Cadre

1 Definition

Das Cadrespiel gibt Anlass zu mehreren Arten von Partien, je nachdem, ob sie mit einem oder zwei Stößen, mit 47, 38, 35 oder 71, 57, 52 Zentimetern oder mit einem zusätzlichen Quadrat gespielt werden.

2 Cadre und Anker

  1. Auf der Spielfläche zeichnet man so fein wie möglich mit Kreide Linien ein, die ein Viereck bilden, dass Cadre genannt wird (Sperrzonen).
  2. Außerdem werden beim Cadre 47 und 71 an den Enden jeder dieser Linien und rittlings auf diesen zusätzliche kleine Quadrate (Anker) eingezeichnet, bei denen eine der Seiten mit dem inneren Rand der Bande verschmilzt.
  3. Die Vorschriften der allgemeinen Regeln, die für die Cadrelinien und Cadre anzuwenden sind, gelten gleichfalls für die Ankerlinien und Anker.
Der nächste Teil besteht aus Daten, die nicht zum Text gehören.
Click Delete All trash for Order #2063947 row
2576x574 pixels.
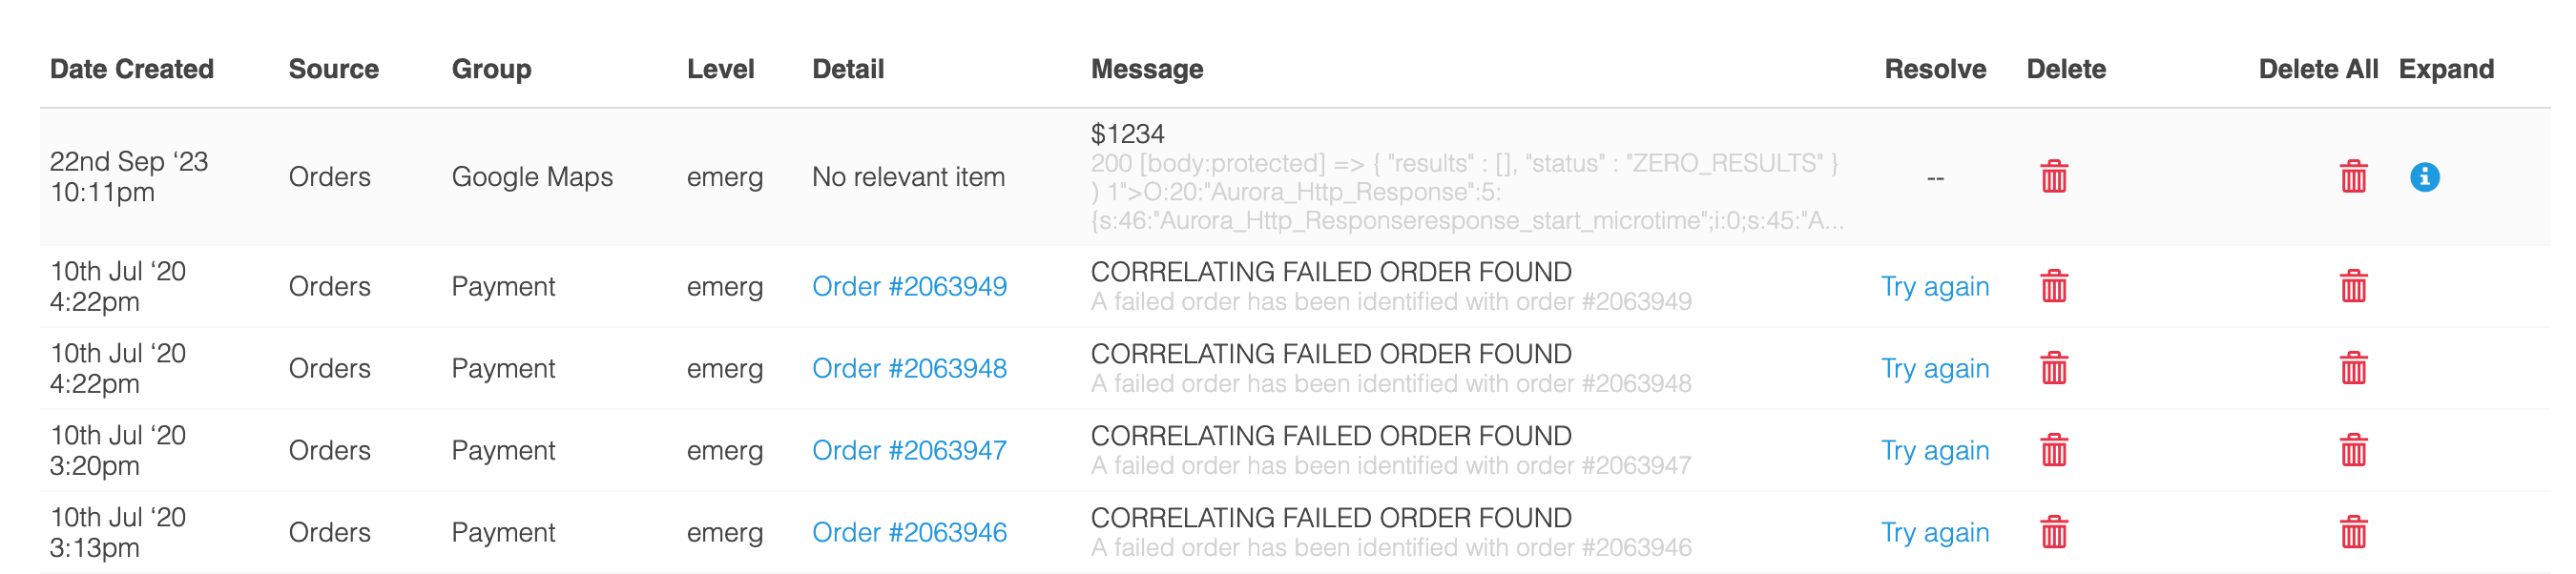point(2353,450)
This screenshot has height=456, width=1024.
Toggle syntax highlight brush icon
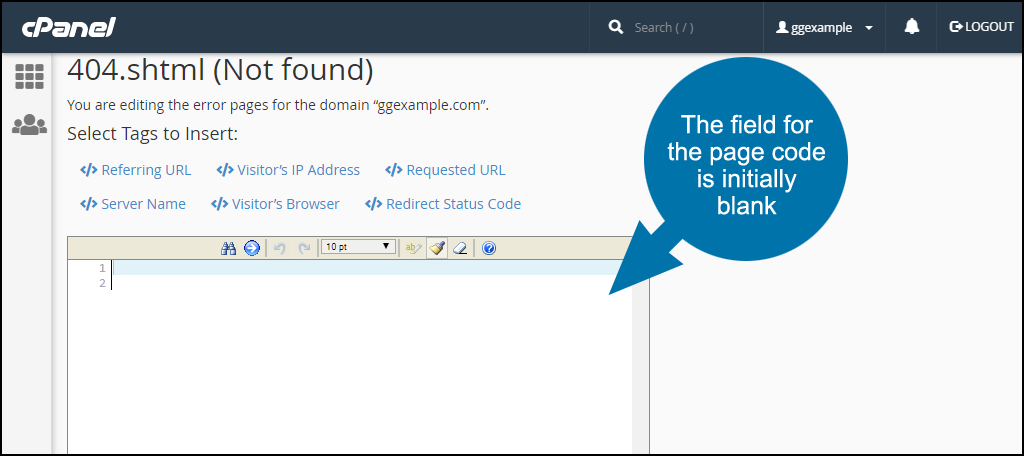point(437,248)
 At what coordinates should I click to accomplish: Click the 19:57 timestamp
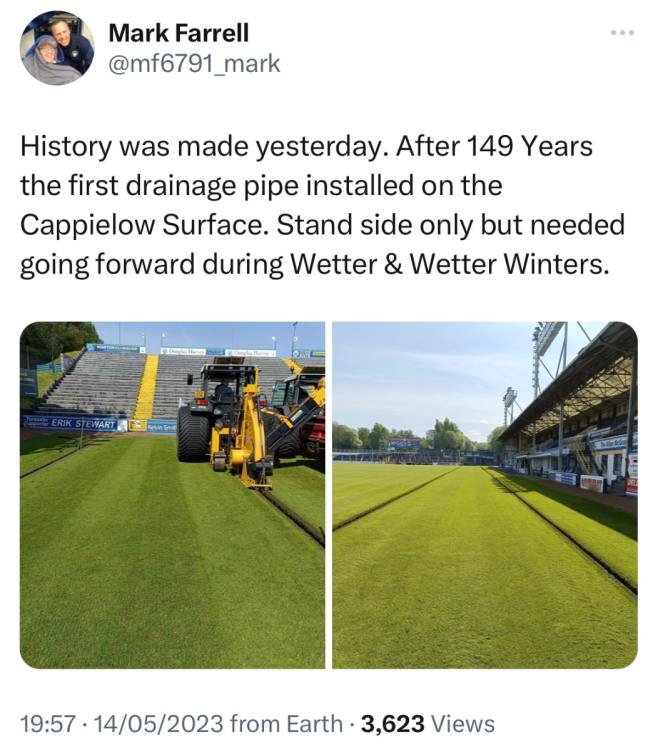pos(48,724)
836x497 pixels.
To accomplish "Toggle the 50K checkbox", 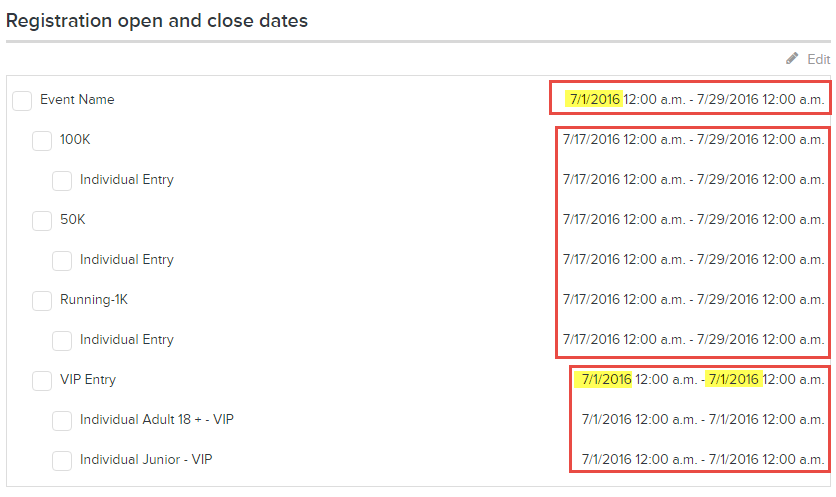I will pyautogui.click(x=42, y=221).
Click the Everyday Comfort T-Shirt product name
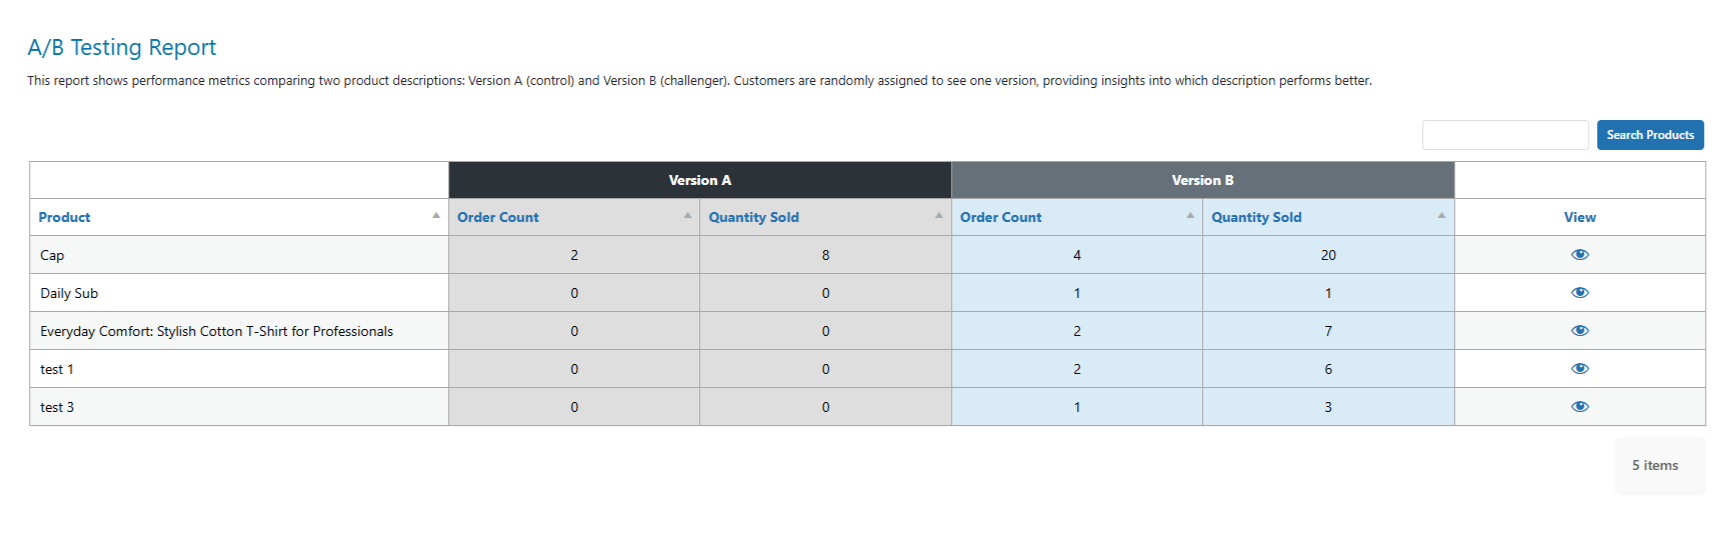 tap(217, 331)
3 Cadre 47/2, 38/2, 35/2, 71/2, 57/2 und 52/2

  1. Beim Cadre mit 47, 38 bzw. 35 cm werden vier Linien gezogen, die auf dem Billard folgende neun Cadre bestimmen; drei zentrale Rechtecke in der Mitte der Längsachse uns sechs Quadrate in Querrichtung.
  2. Beim Cadre mit 71, 57 bzw. 52 cm werden drei Linien gezogen, die auf dem Billard die folgenden sechs Cadre bestimmen: zwei zentrale Rechtecke in der Mitte der Längsachse und vier Quadrate in Querrichtung.
  3. Beim Cadre mit 2 Stößen hat der Spieler nicht das Recht, im Verlauf der Serie nacheinander zwei Karambolagen in ein und demselben Cadre auszuführen, ohne dass beim zweiten Stoß mindestens der gegnerische oder rote Ball aus diesem hinausbefördert werden würde.

4 Cadre 47/1

Die oben genannten Regeln sind analog dem Cadre 47 mit einem Stoß anzuwenden. Beim Cadre mit einem Stoß hat der Spieler nicht das Recht, im Verlauf der Serie eine einzige Karambolage in dem gleichen Cadre auszuführen, ohne dass mindestens der gegnerische oder rote Ball aus diesem hinausbefördert werden würde.